Stored data entries

***

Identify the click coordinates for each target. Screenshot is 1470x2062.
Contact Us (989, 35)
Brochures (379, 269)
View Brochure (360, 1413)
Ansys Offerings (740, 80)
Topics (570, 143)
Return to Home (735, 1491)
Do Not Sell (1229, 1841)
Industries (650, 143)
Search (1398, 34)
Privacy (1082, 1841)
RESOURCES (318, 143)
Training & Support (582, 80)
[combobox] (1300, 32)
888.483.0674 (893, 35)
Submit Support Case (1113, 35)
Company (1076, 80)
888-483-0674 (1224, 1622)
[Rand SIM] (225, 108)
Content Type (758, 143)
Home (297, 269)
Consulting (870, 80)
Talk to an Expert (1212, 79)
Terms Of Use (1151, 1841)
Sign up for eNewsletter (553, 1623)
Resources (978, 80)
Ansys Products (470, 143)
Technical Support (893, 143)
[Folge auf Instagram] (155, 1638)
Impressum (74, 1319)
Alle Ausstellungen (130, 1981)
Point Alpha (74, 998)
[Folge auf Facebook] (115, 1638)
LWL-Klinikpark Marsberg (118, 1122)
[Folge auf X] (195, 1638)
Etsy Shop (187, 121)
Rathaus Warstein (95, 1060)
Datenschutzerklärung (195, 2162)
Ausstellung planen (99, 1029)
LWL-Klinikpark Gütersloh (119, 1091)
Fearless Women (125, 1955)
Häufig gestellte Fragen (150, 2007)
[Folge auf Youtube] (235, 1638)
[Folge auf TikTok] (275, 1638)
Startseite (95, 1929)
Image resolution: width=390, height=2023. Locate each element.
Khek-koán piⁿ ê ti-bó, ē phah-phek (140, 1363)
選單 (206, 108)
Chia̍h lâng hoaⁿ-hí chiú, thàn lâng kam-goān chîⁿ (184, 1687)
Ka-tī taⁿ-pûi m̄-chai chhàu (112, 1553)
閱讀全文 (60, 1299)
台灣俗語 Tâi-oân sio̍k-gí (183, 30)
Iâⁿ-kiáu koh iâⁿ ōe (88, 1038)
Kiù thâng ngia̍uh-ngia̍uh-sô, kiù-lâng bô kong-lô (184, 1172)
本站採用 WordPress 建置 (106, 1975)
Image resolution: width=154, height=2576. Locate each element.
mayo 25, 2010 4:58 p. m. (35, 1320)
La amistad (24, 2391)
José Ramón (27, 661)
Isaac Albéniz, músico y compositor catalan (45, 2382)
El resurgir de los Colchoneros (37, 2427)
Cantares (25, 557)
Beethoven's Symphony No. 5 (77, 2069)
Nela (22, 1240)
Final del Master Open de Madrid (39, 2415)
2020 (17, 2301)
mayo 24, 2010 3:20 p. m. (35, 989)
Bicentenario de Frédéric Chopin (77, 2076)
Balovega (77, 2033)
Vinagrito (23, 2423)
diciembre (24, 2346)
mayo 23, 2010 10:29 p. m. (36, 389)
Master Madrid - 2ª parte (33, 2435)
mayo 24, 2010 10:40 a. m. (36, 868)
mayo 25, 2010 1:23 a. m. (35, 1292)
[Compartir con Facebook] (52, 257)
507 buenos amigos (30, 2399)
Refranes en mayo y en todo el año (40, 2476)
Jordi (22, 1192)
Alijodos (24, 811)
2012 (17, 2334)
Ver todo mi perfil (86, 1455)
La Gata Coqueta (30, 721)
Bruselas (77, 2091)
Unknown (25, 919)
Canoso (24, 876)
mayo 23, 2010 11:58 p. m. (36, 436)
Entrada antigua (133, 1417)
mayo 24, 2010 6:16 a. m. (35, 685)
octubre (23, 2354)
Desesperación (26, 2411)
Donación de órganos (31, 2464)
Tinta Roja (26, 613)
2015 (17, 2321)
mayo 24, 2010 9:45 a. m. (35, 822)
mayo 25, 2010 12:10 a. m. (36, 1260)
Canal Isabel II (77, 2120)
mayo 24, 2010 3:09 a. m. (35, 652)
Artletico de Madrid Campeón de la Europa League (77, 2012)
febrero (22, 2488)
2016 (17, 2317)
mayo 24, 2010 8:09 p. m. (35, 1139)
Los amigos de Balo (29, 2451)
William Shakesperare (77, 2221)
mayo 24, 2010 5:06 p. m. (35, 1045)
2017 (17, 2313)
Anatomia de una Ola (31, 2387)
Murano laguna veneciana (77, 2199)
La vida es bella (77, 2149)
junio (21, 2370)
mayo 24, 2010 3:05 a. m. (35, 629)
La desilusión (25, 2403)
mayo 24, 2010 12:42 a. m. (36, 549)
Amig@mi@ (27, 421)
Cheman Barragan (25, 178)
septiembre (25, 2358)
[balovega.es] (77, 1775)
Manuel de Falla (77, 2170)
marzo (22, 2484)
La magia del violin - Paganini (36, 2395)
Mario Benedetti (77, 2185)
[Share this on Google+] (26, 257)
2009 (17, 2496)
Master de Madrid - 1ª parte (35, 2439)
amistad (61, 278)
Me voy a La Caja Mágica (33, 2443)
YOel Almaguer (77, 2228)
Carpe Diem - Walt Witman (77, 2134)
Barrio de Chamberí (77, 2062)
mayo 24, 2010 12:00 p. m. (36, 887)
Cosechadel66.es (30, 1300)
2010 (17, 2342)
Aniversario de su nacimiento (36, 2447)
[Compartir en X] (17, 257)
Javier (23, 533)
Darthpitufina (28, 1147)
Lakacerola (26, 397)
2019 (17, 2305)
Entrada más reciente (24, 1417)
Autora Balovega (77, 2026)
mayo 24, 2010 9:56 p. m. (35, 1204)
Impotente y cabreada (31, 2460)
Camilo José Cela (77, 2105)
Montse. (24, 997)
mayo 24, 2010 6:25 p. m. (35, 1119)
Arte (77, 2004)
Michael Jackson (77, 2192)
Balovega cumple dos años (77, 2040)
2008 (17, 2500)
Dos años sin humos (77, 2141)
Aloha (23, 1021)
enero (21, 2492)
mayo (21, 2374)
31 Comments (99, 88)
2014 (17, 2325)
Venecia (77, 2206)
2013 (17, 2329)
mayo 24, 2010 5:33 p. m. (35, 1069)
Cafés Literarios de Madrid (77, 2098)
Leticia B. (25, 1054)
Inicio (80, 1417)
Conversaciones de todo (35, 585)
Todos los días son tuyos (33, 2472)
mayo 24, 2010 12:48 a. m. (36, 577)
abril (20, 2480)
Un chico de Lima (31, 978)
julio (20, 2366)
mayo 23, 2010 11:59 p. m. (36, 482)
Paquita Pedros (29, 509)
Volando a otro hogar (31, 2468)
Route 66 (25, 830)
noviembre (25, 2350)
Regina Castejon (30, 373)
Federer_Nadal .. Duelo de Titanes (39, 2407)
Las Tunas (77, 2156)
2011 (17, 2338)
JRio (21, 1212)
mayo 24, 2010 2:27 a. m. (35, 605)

***

> **Aim of the exercise**
Output the entire set of records exactly as shown.

> **Answer to the problem**
Identify the click coordinates for each target. Screenshot is 1470x2062.
Contact Us (989, 35)
Brochures (379, 269)
View Brochure (360, 1413)
Ansys Offerings (740, 80)
Topics (570, 143)
Return to Home (735, 1491)
Do Not Sell (1229, 1841)
Industries (650, 143)
Search (1398, 34)
Privacy (1082, 1841)
RESOURCES (318, 143)
Training & Support (582, 80)
[combobox] (1300, 32)
888.483.0674 (893, 35)
Submit Support Case (1113, 35)
Company (1076, 80)
888-483-0674 (1224, 1622)
[Rand SIM] (225, 108)
Content Type (758, 143)
Home (297, 269)
Consulting (870, 80)
Talk to an Expert (1212, 79)
Terms Of Use (1151, 1841)
Sign up for eNewsletter (553, 1623)
Resources (978, 80)
Ansys Products (470, 143)
Technical Support (893, 143)
[Folge auf Instagram] (155, 1638)
Impressum (74, 1319)
Alle Ausstellungen (130, 1981)
Point Alpha (74, 998)
[Folge auf Facebook] (115, 1638)
LWL-Klinikpark Marsberg (118, 1122)
[Folge auf X] (195, 1638)
Etsy Shop (187, 121)
Rathaus Warstein (95, 1060)
Datenschutzerklärung (195, 2162)
Ausstellung planen (99, 1029)
LWL-Klinikpark Gütersloh (119, 1091)
Fearless Women (125, 1955)
Häufig gestellte Fragen (150, 2007)
[Folge auf Youtube] (235, 1638)
[Folge auf TikTok] (275, 1638)
Startseite (95, 1929)
Image resolution: width=390, height=2023. Locate each element.
Khek-koán piⁿ ê ti-bó, ē phah-phek (140, 1363)
選單 (206, 108)
Chia̍h lâng hoaⁿ-hí chiú, thàn lâng kam-goān chîⁿ (184, 1687)
Ka-tī taⁿ-pûi m̄-chai chhàu (112, 1553)
閱讀全文 (60, 1299)
台灣俗語 Tâi-oân sio̍k-gí (183, 30)
Iâⁿ-kiáu koh iâⁿ ōe (88, 1038)
Kiù thâng ngia̍uh-ngia̍uh-sô, kiù-lâng bô kong-lô (184, 1172)
本站採用 WordPress 建置 (106, 1975)
Image resolution: width=154, height=2576. Locate each element.
mayo 25, 2010 4:58 p. m. (35, 1320)
La amistad (24, 2391)
José Ramón (27, 661)
Isaac Albéniz, músico y compositor catalan (45, 2382)
El resurgir de los Colchoneros (37, 2427)
Cantares (25, 557)
Beethoven's Symphony No. 5 (77, 2069)
Nela (22, 1240)
Final del Master Open de Madrid (39, 2415)
2020 (17, 2301)
mayo 24, 2010 3:20 p. m. (35, 989)
Bicentenario de Frédéric Chopin (77, 2076)
Balovega (77, 2033)
Vinagrito (23, 2423)
diciembre (24, 2346)
mayo 23, 2010 10:29 p. m. (36, 389)
Master Madrid - 2ª parte (33, 2435)
mayo 24, 2010 10:40 a. m. (36, 868)
mayo 25, 2010 1:23 a. m. (35, 1292)
[Compartir con Facebook] (52, 257)
507 buenos amigos (30, 2399)
Refranes en mayo y en todo el año (40, 2476)
Jordi (22, 1192)
Alijodos (24, 811)
2012 (17, 2334)
Ver todo mi perfil (86, 1455)
La Gata Coqueta (30, 721)
Bruselas (77, 2091)
Unknown (25, 919)
Canoso (24, 876)
mayo 23, 2010 11:58 p. m. (36, 436)
Entrada antigua (133, 1417)
mayo 24, 2010 6:16 a. m. (35, 685)
octubre (23, 2354)
Desesperación (26, 2411)
Donación de órganos (31, 2464)
Tinta Roja (26, 613)
2015 (17, 2321)
mayo 24, 2010 9:45 a. m. (35, 822)
mayo 25, 2010 12:10 a. m. (36, 1260)
Canal Isabel II (77, 2120)
mayo 24, 2010 3:09 a. m. (35, 652)
Artletico de Madrid Campeón de la Europa League (77, 2012)
febrero (22, 2488)
2016 (17, 2317)
mayo 24, 2010 8:09 p. m. (35, 1139)
Los amigos de Balo (29, 2451)
William Shakesperare (77, 2221)
mayo 24, 2010 5:06 p. m. (35, 1045)
2017 (17, 2313)
Anatomia de una Ola (31, 2387)
Murano laguna veneciana (77, 2199)
La vida es bella (77, 2149)
junio (21, 2370)
mayo 24, 2010 3:05 a. m. (35, 629)
La desilusión (25, 2403)
mayo 24, 2010 12:42 a. m. (36, 549)
Amig@mi@ (27, 421)
Cheman Barragan (25, 178)
septiembre (25, 2358)
[balovega.es] (77, 1775)
Manuel de Falla (77, 2170)
marzo (22, 2484)
La magia del violin - Paganini (36, 2395)
Mario Benedetti (77, 2185)
[Share this on Google+] (26, 257)
2009 (17, 2496)
Master de Madrid - 1ª parte (35, 2439)
amistad (61, 278)
Me voy a La Caja Mágica (33, 2443)
YOel Almaguer (77, 2228)
Carpe Diem - Walt Witman (77, 2134)
Barrio de Chamberí (77, 2062)
mayo 24, 2010 12:00 p. m. (36, 887)
Cosechadel66.es (30, 1300)
2010 (17, 2342)
Aniversario de su nacimiento (36, 2447)
[Compartir en X] (17, 257)
Javier (23, 533)
Darthpitufina (28, 1147)
Lakacerola (26, 397)
2019 (17, 2305)
Entrada más reciente (24, 1417)
Autora Balovega (77, 2026)
mayo 24, 2010 9:56 p. m. (35, 1204)
Impotente y cabreada (31, 2460)
Camilo José Cela (77, 2105)
Montse. (24, 997)
mayo 24, 2010 6:25 p. m. (35, 1119)
Arte (77, 2004)
Michael Jackson (77, 2192)
Balovega cumple dos años (77, 2040)
2008 (17, 2500)
Dos años sin humos (77, 2141)
Aloha (23, 1021)
enero (21, 2492)
mayo (21, 2374)
31 Comments (99, 88)
2014 (17, 2325)
Venecia (77, 2206)
2013 (17, 2329)
mayo 24, 2010 5:33 p. m. (35, 1069)
Cafés Literarios de Madrid (77, 2098)
Leticia B. (25, 1054)
Inicio (80, 1417)
Conversaciones de todo (35, 585)
Todos los días son tuyos (33, 2472)
mayo 24, 2010 12:48 a. m. (36, 577)
abril (20, 2480)
Un chico de Lima (31, 978)
julio (20, 2366)
mayo 23, 2010 11:59 p. m. (36, 482)
Paquita Pedros (29, 509)
Volando a otro hogar (31, 2468)
Route 66 (25, 830)
noviembre (25, 2350)
Regina Castejon (30, 373)
Federer_Nadal .. Duelo de Titanes (39, 2407)
Las Tunas (77, 2156)
2011 (17, 2338)
JRio (21, 1212)
mayo 24, 2010 2:27 a. m. (35, 605)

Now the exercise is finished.